# Why should we purify a mixed state?

I'm new to quantum computing so I know this question may sound stupid. But I still want to know why purification is necessary sometimes. Please help me with it:)

• "Necessary" is a strong word. It's a technique to treat mixed states using the formalism of pure states, but the reason why you'd want to do it will strongly depend on the context. In which context did you see it mentioned as "necessary"?
– glS
Commented May 19, 2022 at 14:26

Here is a short list of things that I know 'require' the notion of a pure state, or also at least make a point in their relevance.

1. Suppose that you are considering a protocol for learning how a parameter $$\theta$$ governs the changes in your system at a given state. The generic goal of this kind of learning problem, a quantum metrology problem, is to maximize the Fisher information of a given quantity. Mixed states represent that you already have some part of your information about the system that 'leaked out' so in general people assume that the initial state being considered is 'pure' or at least ideally should be close to pure.
2. Another possible answer might be that if it is always possible to describe states as pure states with respect to a larger Hilbert space - which I think is what you meant by purification - then states of this kind are more fundamental than mixed states (mixed states are convex combinations of pure states, by definition).
3. In Bell experiments this kind of dilation is used and it is invoked the so-called 'Church of the larger Hilbert space'. This is crucial for the theoretical background in experimental implementations of violations of Bell's notion of local causality in quantum theory.

All that said, it is kind of debatable if pure states are necessary since they may be regarded somewhat as an idealization.

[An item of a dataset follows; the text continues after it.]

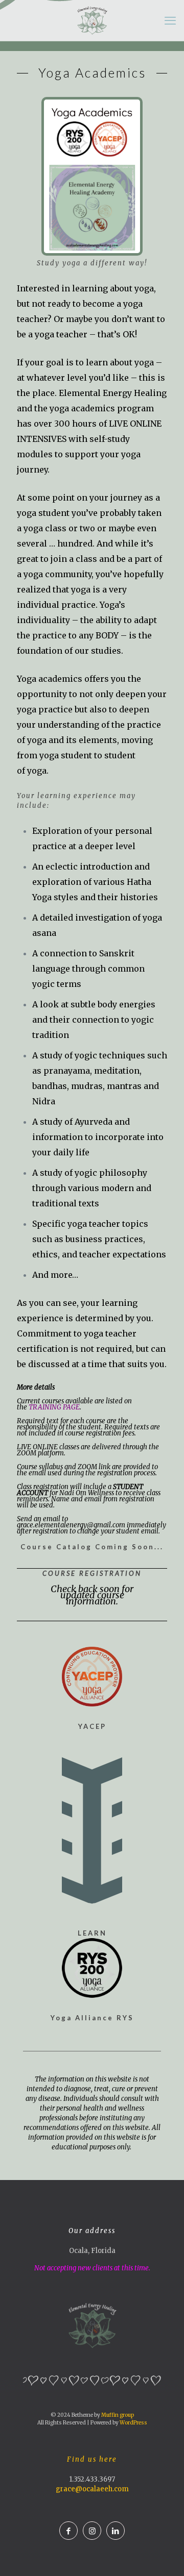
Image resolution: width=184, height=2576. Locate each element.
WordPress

It's a useful tool for certain proofs, as the idea of purification allows you to equate the entropy of the purifying system to that of the rest of the system via the schmidt decomposition ie:

If $$ABC$$ is a mixed system, and I purify it with system $$R$$, then $$S(ABC)=S(R)$$

So for example, using $$S(A)+S(B)\le S(A,C)+S(B,C)$$, and then taking the pure $$ABCR$$ system, you can use $$S(R)+S(B)\le S(R,C)+S(B,C)$$

$$S(R)=S(ABC)$$, due to purification and schmidt decomposition, $$S(R,C)=S(A,B)$$ for the same reason, so subbing those in, you get $$S(ABC)+S(B) \le S(AB)+S(BC)$$

This is just one example of how purification lends itself to proofs.